WORK ORDER - Lines that include the string "Enable" are the ones to copy from the entries below.

MATERIAL SHOWN -
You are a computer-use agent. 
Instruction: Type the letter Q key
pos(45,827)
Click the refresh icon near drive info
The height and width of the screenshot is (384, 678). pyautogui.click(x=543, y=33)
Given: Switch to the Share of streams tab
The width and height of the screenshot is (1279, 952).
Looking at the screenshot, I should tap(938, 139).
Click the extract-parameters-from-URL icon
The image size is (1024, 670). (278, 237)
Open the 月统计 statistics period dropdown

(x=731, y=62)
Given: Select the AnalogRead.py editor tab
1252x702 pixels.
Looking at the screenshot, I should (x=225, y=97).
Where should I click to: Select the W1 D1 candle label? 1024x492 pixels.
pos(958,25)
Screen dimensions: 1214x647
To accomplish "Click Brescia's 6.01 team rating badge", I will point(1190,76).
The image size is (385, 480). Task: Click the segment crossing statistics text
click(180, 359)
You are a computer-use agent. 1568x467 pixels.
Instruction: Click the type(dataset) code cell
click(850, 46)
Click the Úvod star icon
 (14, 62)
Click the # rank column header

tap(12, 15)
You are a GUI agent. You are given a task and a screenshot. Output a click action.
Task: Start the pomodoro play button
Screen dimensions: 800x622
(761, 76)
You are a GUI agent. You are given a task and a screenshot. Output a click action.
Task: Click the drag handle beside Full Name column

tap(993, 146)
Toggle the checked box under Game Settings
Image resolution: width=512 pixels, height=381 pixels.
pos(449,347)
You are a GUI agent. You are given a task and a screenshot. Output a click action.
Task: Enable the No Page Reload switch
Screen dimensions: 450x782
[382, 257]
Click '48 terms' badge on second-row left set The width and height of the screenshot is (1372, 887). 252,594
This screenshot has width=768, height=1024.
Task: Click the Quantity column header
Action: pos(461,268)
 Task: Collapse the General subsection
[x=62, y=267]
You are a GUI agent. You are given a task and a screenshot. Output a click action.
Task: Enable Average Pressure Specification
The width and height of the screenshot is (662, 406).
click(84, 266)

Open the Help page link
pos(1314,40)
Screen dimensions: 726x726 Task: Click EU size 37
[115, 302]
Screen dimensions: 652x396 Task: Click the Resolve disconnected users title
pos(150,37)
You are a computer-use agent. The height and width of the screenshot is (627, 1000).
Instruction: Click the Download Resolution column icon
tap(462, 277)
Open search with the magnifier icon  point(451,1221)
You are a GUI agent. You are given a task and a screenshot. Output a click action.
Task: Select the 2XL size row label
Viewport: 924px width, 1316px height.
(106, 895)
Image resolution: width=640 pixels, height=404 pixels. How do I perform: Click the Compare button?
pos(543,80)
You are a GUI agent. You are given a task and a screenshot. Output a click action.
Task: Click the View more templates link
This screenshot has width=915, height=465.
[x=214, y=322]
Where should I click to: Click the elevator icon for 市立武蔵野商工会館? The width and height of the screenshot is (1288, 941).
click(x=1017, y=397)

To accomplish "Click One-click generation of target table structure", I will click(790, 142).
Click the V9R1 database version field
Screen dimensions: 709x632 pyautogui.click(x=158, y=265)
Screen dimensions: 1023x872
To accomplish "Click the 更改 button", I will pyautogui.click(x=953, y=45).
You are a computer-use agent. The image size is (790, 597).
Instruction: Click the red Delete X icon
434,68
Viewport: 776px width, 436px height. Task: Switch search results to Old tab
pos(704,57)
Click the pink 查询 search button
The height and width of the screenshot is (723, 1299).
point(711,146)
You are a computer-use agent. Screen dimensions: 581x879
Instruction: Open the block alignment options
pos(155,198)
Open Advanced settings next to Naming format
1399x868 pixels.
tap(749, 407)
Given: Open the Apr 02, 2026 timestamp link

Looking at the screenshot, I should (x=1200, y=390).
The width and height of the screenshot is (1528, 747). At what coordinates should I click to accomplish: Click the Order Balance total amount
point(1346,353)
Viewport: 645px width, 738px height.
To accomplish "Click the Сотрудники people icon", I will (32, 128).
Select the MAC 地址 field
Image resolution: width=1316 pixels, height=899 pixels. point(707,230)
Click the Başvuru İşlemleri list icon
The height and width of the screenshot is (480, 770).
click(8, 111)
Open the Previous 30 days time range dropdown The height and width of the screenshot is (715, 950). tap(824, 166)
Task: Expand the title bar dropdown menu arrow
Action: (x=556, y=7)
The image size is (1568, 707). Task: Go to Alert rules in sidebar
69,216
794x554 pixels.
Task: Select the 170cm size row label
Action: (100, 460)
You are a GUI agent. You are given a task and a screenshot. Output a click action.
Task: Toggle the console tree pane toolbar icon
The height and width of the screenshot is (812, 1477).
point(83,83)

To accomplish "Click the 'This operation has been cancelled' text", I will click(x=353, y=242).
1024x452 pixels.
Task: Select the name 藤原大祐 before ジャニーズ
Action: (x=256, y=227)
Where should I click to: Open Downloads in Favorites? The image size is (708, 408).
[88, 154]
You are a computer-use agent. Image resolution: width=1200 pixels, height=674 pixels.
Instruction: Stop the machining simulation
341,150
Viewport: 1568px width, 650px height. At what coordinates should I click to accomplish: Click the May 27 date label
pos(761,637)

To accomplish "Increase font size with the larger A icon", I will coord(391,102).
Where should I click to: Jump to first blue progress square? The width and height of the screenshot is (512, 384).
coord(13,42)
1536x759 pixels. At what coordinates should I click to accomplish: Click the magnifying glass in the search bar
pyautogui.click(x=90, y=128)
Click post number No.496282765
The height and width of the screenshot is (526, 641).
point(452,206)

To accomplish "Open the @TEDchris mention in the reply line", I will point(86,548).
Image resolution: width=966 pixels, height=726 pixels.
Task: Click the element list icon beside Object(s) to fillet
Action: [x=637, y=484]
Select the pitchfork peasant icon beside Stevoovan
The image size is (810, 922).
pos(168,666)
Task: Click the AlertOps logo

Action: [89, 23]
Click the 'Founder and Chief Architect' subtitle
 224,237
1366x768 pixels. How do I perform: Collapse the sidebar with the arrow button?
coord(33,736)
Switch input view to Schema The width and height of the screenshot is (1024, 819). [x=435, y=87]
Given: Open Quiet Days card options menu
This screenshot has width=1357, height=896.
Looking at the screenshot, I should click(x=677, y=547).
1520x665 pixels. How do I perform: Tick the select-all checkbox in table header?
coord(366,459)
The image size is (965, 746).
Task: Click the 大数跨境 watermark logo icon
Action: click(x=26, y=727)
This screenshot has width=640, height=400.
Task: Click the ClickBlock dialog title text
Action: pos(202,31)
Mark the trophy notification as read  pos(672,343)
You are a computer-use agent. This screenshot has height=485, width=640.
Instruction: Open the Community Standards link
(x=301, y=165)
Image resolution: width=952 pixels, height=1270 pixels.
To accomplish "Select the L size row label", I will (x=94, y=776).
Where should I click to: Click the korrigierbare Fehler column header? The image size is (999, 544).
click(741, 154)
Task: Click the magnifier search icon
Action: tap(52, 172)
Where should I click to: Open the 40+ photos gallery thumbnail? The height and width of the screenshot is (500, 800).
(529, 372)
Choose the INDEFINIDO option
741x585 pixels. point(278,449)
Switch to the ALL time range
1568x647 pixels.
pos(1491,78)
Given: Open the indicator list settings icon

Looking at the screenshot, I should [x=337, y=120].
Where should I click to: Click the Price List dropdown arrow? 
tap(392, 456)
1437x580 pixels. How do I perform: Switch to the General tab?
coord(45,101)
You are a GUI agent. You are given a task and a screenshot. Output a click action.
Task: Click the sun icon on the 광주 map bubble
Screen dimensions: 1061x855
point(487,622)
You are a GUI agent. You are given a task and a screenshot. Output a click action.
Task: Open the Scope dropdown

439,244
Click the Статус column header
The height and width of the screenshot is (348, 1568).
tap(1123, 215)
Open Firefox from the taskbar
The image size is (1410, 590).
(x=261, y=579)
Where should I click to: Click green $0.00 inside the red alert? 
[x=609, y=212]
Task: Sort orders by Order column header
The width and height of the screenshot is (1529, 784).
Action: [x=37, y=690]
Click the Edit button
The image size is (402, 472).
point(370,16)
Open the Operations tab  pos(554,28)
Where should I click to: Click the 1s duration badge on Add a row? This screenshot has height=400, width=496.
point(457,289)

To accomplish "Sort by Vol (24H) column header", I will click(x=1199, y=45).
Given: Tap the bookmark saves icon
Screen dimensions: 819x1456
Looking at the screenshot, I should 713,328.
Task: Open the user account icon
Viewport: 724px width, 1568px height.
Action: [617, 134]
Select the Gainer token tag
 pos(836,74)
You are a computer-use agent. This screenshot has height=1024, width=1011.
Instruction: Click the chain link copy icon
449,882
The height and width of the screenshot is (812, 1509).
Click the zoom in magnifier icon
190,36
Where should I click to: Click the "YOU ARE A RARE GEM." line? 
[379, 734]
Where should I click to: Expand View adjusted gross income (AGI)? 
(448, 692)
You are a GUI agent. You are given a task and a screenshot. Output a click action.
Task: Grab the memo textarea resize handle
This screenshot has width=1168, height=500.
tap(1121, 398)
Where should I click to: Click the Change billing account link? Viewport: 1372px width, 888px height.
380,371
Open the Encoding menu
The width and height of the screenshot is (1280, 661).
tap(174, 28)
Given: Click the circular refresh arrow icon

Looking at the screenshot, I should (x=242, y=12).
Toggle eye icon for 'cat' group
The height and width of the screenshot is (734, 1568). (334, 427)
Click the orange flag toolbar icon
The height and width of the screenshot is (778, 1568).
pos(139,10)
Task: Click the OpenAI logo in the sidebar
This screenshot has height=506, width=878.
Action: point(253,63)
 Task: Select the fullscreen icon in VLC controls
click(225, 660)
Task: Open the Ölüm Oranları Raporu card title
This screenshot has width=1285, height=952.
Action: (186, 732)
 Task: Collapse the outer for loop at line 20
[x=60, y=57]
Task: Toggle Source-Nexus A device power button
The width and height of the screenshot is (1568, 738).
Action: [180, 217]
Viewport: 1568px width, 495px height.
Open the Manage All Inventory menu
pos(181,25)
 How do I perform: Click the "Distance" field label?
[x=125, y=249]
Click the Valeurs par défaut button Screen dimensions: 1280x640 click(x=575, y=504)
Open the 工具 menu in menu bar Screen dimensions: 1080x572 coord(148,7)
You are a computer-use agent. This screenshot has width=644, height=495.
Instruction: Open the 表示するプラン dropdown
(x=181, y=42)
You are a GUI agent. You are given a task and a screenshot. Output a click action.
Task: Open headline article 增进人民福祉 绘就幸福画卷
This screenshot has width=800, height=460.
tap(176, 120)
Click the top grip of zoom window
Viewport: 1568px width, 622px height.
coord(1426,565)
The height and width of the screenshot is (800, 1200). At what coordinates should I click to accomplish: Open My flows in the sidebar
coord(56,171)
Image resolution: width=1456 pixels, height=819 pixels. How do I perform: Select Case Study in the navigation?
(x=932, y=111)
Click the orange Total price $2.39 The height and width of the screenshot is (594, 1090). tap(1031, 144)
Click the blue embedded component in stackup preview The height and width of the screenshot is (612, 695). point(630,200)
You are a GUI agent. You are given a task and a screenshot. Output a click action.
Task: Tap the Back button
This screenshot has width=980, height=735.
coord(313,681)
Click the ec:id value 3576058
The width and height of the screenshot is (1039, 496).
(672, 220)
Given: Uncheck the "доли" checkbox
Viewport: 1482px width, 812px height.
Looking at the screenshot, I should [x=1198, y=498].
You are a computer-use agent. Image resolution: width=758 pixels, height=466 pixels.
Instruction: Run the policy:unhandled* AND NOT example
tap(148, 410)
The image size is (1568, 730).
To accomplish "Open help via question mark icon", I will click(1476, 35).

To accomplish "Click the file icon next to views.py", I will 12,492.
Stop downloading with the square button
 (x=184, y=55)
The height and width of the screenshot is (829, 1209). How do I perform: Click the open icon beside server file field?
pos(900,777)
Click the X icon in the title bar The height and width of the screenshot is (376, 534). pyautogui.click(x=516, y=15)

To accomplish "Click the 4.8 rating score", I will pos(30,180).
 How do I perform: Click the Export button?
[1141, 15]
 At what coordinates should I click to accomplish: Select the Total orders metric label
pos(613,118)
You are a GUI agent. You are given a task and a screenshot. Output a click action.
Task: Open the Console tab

ANSWER BOX -
Task: Enable the No Page Reload switch
Task: Enable Average Pressure Specification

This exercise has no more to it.